As things progressed with my now DH and our lives as well as hers and everyone else's, I hadn't really noticed any changes in her behavior towards me or her father -- anything I noticed I generally just chalked up to her age or to her mother putting ideas in her head.

There were a few instances where I had to assert my "power" in our household by enforcing our rules or "punishment" as I saw fit (taking away the cell phone at 2AM because she's screaming at someone on it and woke me up). I don't know if it's these things paired with her age and her mother and everything else are poisoning her thoughts, or maybe it was just that we didn't give her her way all the time. Anyways, she wound up not coming to our house for over a year. We found out she was seeing a psychologist which prompted my DH to charge the BM with contempt. This then led to a modified custody arrangement and such. During the conciliation though, i caught the brunt of a lot of the lies and accusations - "she tries to be my best friend", "you can't make a decision without her", etc. - but then when she finally came to our house, she was just a little darling, choosing to come with me to go places and such.

I don't know. Since we've moved back, we've seen her a little more often but sometimes I wonder what she's really thinking...or do I just continue to let her gravitate her own way.

Comments

TheOtherMom's picture

Ignorance is bliss.

As long as they don't trash talk me behind my back though. I think we raised honest children for the most part.
"If you can't say anything nice ..."

starfish's picture

i always tell skids if something bothers them about me to let me know. otherwise, things will remain the same... and all the crying they do to whoever will listen won't matter if they don't let me know directly.

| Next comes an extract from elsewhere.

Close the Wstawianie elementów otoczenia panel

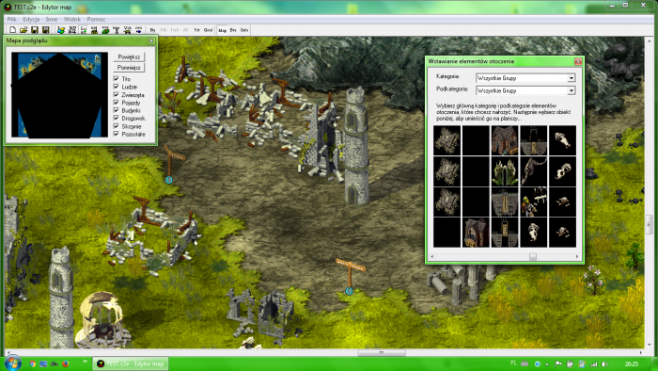coord(578,62)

this all came about after they both (sd more so) would run and tell both g-maws they didn't like when we ate/what we ate/etc..

and after the last sd 13.5 cry baby episode, i layed into sd big time... so now, i think she finally realizes anything she says/does behind my back i find about and it only bites her in the ass... we'll see as the years go by..

starfish's picture

stay strong, maux!~

"Now, the trick for me is sticking to that plan and not getting fooled into doing that!"

i know the feeling (with mil and stuff) and see the same thing with my mom and her adult skids... the treat her like shit, but kiss her ass when they want something.... and she trys to rise above and give it "one more try" for her dh ~~ only to get bit once again...

hismineandours's picture

I'm not sure. SS is very blatantly honest and will calmly tell me he doesnt like me-doesnt have anything to say to me-and doesnt like to be around me. That type of honesty I could do without. However, I do wish he'd be honest about what the real issue is-why is he this way-why did things change, etc. I actually dont even care if he tells me but he should at least be honest with himself.

pastepmomof3's picture

Wow guys, thanks for the food for thought. Maybe I'm still in the "honeymoon" stage of our relationships when it comes to the skids. After reading over everything, I really worry about my relationship with my SS8. He has never come across the "you're not my mom" line (Thank Goodness!!) but it worries me because of his "home life" at his BMs. We'll see.

The jury is still out on whether i want the hard truth or not from my SD. I think I'd like the opportunity to hash out whatever ideas or misconceptions she might have over me or her dad's relationship (although there was another wife between me and SD's BM, whom she absolutely hates but has nothing to do with). However, i'm not sure i'd be able to be mature in the discussion if anything comes out that i know blatantly comes from her BM.

We'll see what happens. She's coming this weekend so we'll see if anything comes up. I doubt anything will but you never know.